Source material:
+-------+
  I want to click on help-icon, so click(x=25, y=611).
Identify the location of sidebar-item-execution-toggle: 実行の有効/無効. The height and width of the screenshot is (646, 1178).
+-------+
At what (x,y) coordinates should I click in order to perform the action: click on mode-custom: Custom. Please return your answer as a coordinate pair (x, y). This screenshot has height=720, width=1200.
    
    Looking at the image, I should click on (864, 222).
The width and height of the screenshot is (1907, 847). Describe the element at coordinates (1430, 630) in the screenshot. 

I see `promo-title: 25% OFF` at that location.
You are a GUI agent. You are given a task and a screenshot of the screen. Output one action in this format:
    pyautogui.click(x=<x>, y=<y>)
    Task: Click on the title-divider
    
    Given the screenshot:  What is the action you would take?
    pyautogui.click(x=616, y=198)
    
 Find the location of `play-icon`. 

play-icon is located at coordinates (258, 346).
+-------+
Format the records from the line with "At what (x,y)" to the line with "at that location.", both included, as a JSON list of strings with one string per line and blank lines omitted.

[
  "At what (x,y) coordinates should I click in order to perform the action: click on mode-custom: Custom. Please return your answer as a coordinate pair (x, y). This screenshot has height=720, width=1200.",
  "    Looking at the image, I should click on (864, 222).",
  "The width and height of the screenshot is (1907, 847). Describe the element at coordinates (1430, 630) in the screenshot. ",
  "I see `promo-title: 25% OFF` at that location."
]